What is asked
a - Answer these questions from the Lakewood council minutes:
(i) Which property does the resolution involve?
(ii) In what year did K-mart close its facility?
(iii) What is the rough estimate of the public improvements cost?
b - Extend the Lakewood council minutes, picking up right after their final sentence.

Excerpted passage
┌──

ITEM 3 - PLEDGE OF ALLEGIANCE
The Pledge of Allegiance was recited.
ITEM 4 - RESOLUTION 2003-50 A RESOLUTION FOR APPROVAL OF THE REDEVELOPMENT AGREEMENT BETWEEN THE LAKEWOOD REINVESTMENT AUTHORITY AND WAL-MART STORES, INC.
City Manager Mike Rock stated that the resolution before City Council mirrors the one on the Lakewood Reinvestment Authority Agenda, so lengthy discussion may not be necessary during the LRA meeting.
Mr. Rock stated the resolution involves the property on the northeast corner of Colfax and Wadsworth. He reviewed the progress of the site. K-mart closed its facility in 1994 and for a five-year period following that closure, private sector investors did not come forward to develop the site and the City and citizens saw general deterioration of the property. In 1999, the Lakewood Reinvestment Authority created an urban renewal project area on that corner. A potential project was then identified based on the market and the economy in 1999. Requests for proposals were forwarded to potential redevelopers. The City Council selected Goldberg Properties as the redeveloper for the site. Between the time RFPs were written and a potential project was identified, the market changed dramatically. In part, the market changed due to the economy and a change in the movie theater industry, which was needed as an anchor for retail and restaurants. A mixed-use project was nearly impossible at that site. At that time, the City worked with Goldberg Properties to look at alternatives, realizing there were significant drainage problems on the site. Because of the needed utility improvements, transportation improvements, and land acquisition issues, it became very difficult to secure financing for the project. The rough estimate of the public improvements cost remains at approximately $22.5 million.

└──

[Word and item position data]

┌──

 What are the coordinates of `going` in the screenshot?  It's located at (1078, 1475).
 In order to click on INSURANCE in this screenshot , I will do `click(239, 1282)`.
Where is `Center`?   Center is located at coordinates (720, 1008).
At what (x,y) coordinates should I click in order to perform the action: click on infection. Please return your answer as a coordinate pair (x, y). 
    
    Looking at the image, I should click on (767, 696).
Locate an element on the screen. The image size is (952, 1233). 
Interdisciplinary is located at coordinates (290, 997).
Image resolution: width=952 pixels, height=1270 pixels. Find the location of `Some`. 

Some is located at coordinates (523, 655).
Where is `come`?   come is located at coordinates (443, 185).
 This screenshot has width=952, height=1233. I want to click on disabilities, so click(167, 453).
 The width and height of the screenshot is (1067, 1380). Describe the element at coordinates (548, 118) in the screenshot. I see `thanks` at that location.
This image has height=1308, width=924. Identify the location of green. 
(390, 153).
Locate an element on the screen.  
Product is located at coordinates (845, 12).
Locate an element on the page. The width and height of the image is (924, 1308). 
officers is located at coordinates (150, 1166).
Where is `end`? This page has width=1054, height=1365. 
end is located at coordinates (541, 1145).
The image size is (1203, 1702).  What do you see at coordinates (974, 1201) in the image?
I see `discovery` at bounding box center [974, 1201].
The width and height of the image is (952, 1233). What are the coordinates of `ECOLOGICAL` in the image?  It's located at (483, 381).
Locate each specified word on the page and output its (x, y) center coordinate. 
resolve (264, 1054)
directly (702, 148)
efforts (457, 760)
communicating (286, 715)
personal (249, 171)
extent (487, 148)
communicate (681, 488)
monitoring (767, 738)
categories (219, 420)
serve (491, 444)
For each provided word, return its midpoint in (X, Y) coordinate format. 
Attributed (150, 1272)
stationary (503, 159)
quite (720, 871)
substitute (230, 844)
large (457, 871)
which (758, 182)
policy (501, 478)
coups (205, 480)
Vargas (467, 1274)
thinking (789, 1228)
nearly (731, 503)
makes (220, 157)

└──

Answers for the tasks
a -
(i) The property on the northeast corner of Colfax and Wadsworth
(ii) 1994
(iii) Approximately $22.5 million

b -
The agreement before Council is the culmination of all those efforts and it is an agreement that makes sense for that property. The user on the site will be Wal-Mart. The facility, at this time, is planned to be 190,000 s.f. to approximately 220,000 s.f. Wal-Mart is working the numbers to optimize their sales. There will also be three pads with retail square footage of 19,000 s.f. to 20,000 s.f.
One significant change that is beneficial to Lakewood is that they are no longer talking about utilizing special districts to issue bonds that would create a debt against the property. The agreement with Wal-Mart is that Wal-Mart would provide financing for the property internally. They would receive 5.58% interest on their money, which is not a great return on investment in the retail world. It's a favorable rate for the City and the amount of debt would be reduced by approximately $3.5 million.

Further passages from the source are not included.